Chris Gallagher | Picture Lake / 100 Hundred Views of Mt. Shuksan: An Homage to Katsushika Hokusai and Robert Linsley
to
BothKinds Project Space 1-140 E Cordova Street, Vancouver, British Columbia V6A 1K3

Chris Gallagher, "Picture Lake"
Courtesy of the Artist.
100 Views of Mt. Shuksan is a conceptual photographic body of work consisting of 100 pictures exploring the relationship of an image to its title, while also functioning as an homage to artist Robert Linsley, killed in a cycling accident in 2017 and his photographic project 100 views of Mt Baker, which in turn is inspired by Japanese artist Katsushika Hokusai’s 100 Views of Mount Fuji.
An image, viewed on its own, seems to require a title or caption in order to answer the inevitable question; what is it or what is it about.
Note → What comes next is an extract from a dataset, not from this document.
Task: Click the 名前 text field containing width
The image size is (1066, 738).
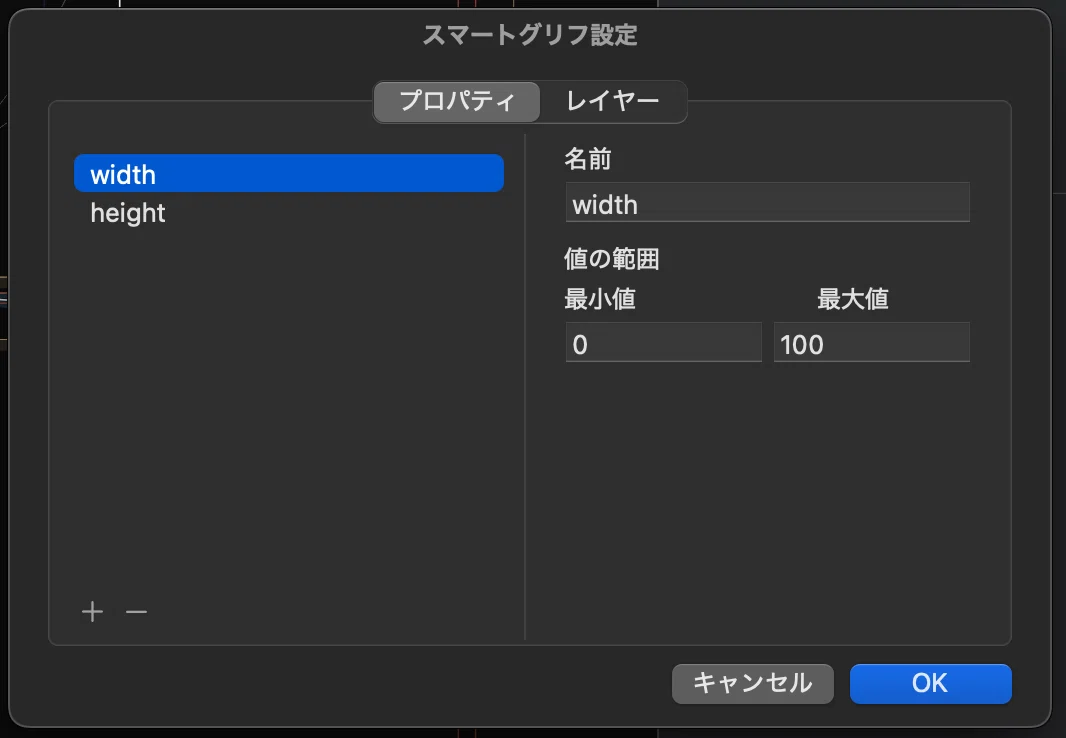Action: [768, 202]
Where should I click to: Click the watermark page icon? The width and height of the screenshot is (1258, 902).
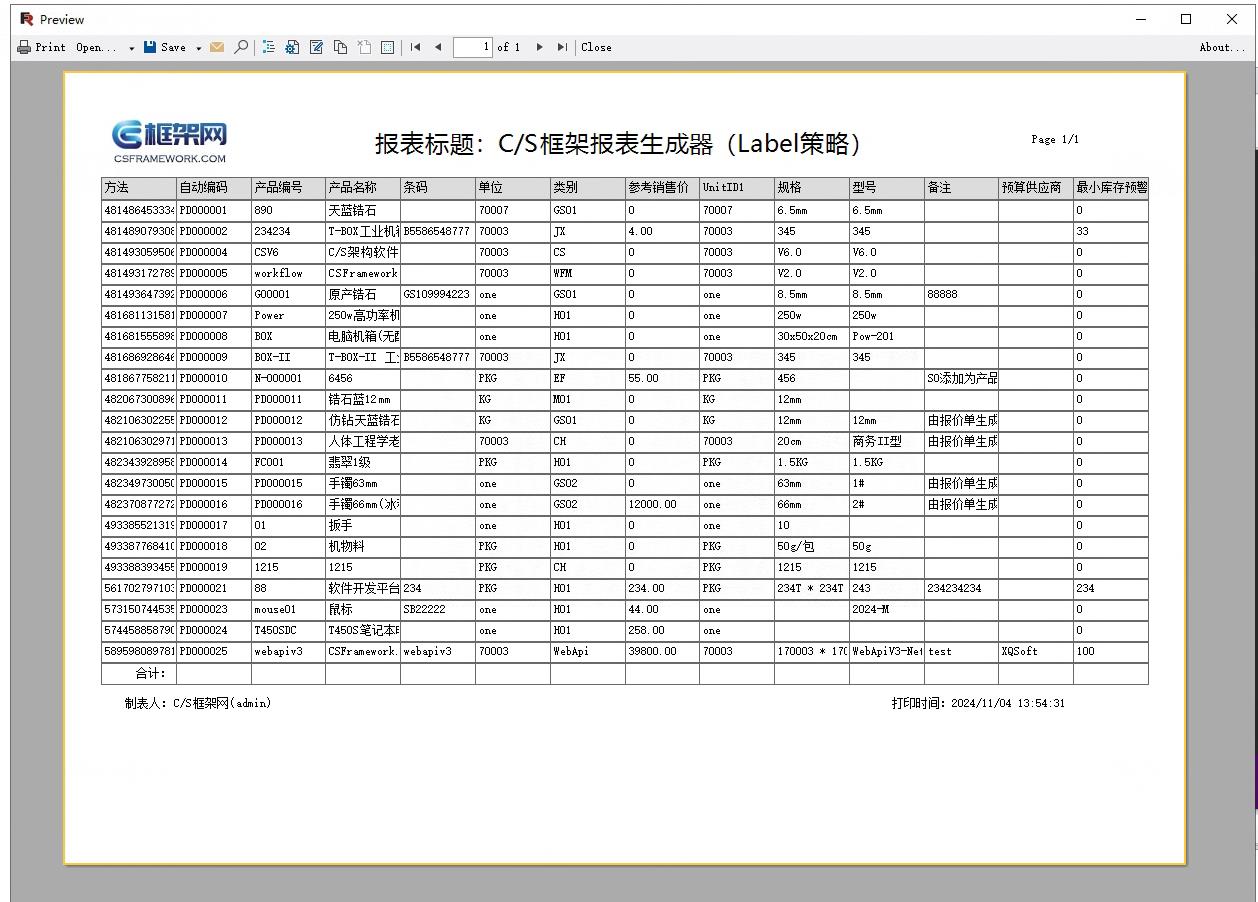click(x=363, y=47)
The caption or title is a text image that is supposed to support the picture image. The picture of Mt. Shuksan, which is the sister mountain to Mt. Baker, is taken from ‘Picture Lake” hence that becomes the natural title of this Mt. Shuksan image and rather than remain outside of the picture it is included boldly in the picture.
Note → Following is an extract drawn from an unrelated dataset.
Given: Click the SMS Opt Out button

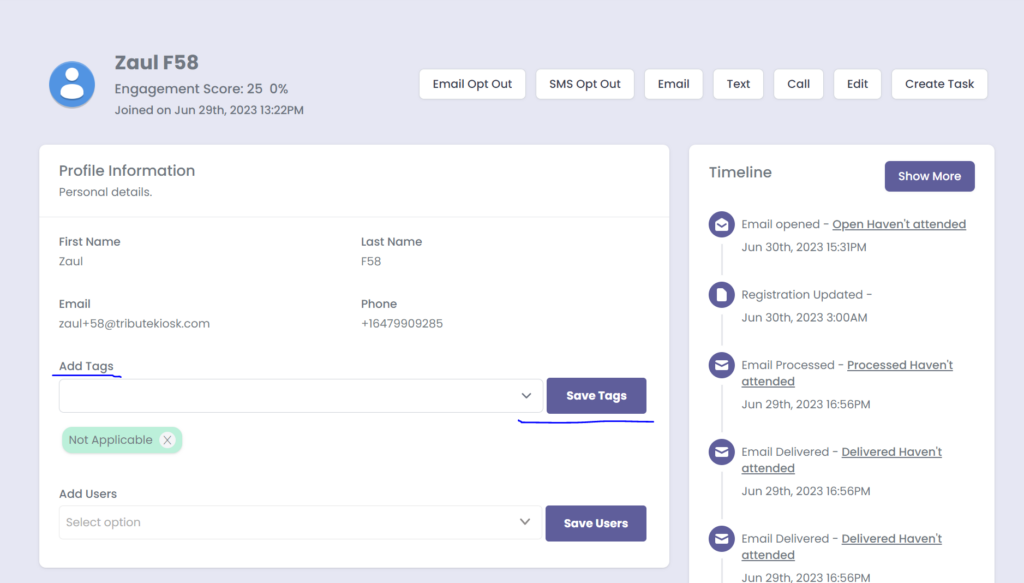Looking at the screenshot, I should pyautogui.click(x=585, y=84).
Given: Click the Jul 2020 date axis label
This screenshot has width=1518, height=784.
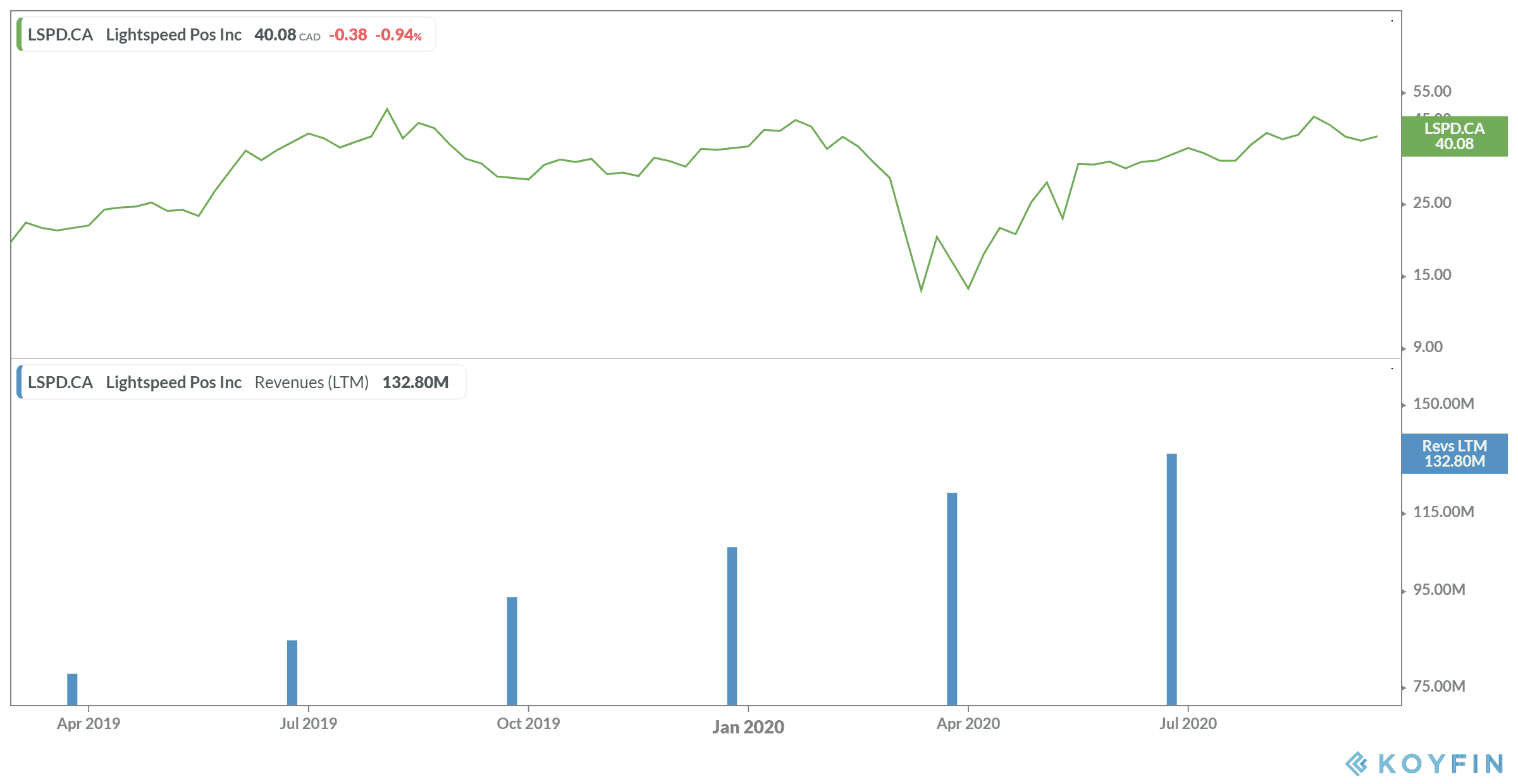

The title PICTURE LAKE is both a text image and a literal description of the scene (picture of a lake) printed over the picture with the text keyed out by another image so that PICTURE LAKE becomes another image that intrudes into the image of Mt. Shuksan. So instead of asking the title to conjure an image, the title becomes an image and interacts directly and graphically within the image it normally just supports.
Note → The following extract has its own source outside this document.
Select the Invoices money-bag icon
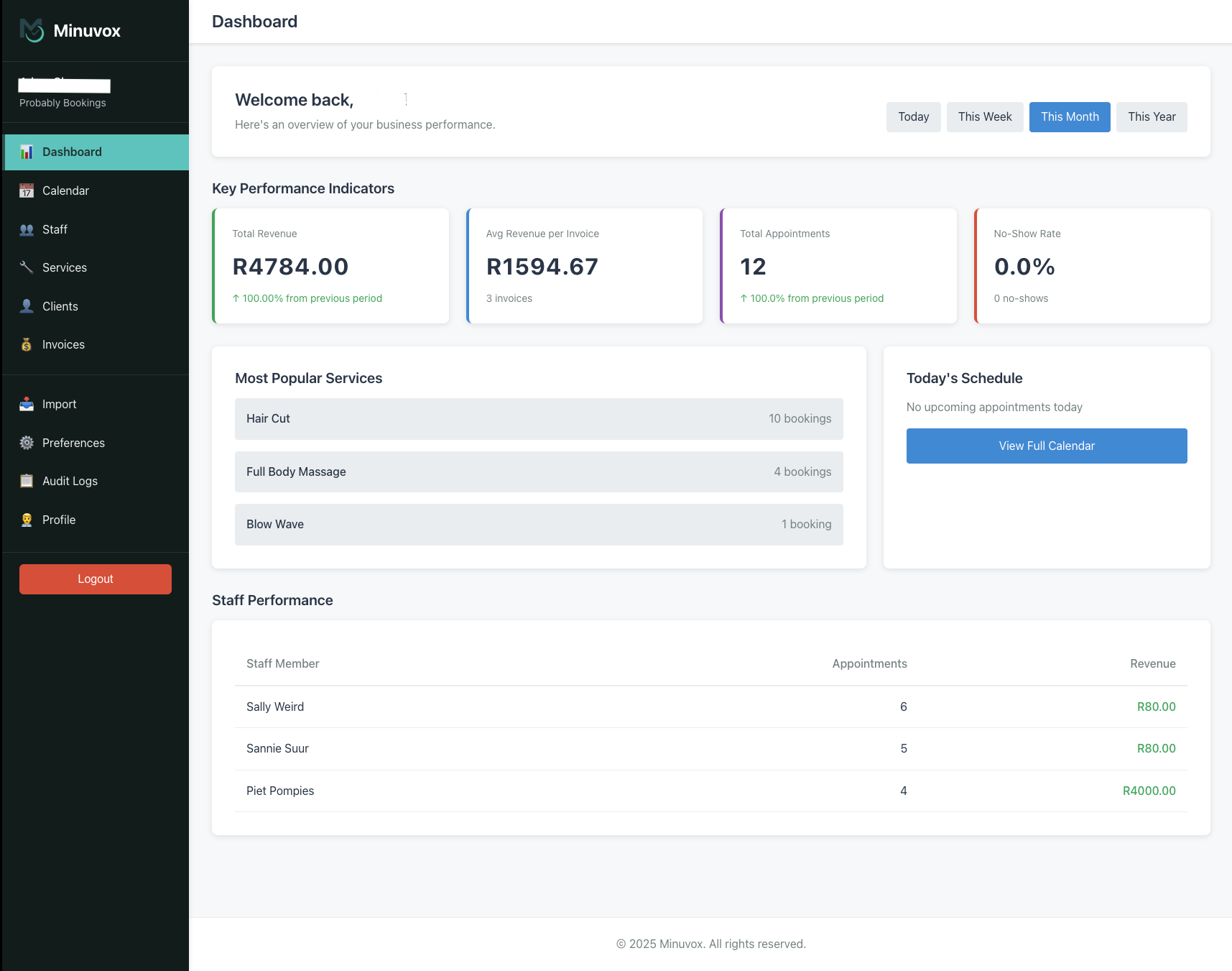The height and width of the screenshot is (971, 1232). (x=26, y=344)
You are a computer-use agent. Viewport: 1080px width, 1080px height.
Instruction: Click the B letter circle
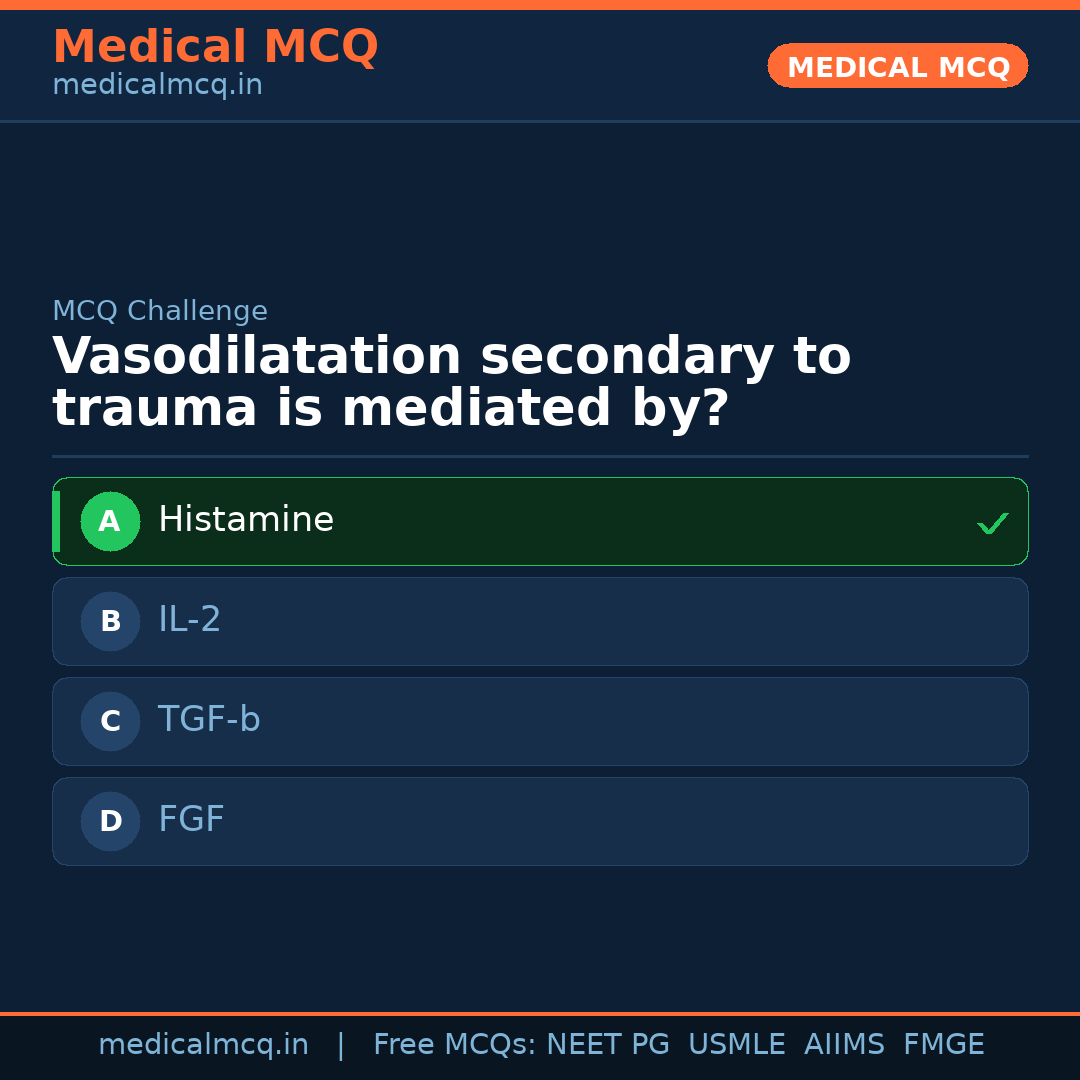click(x=110, y=621)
Rather than consist of 100 different images of the same subject, as per Hokusai and Linsley, Picture Lake / 100 Views of Mt. Shuksan is 100 pictures of the same image with the same title but with the text replaced with 99 other images, made up from the reprocessed mother image, the artist’s archive and some public images. The work explores the effect of a title on a picture when the text does not cite another image but literally is another image.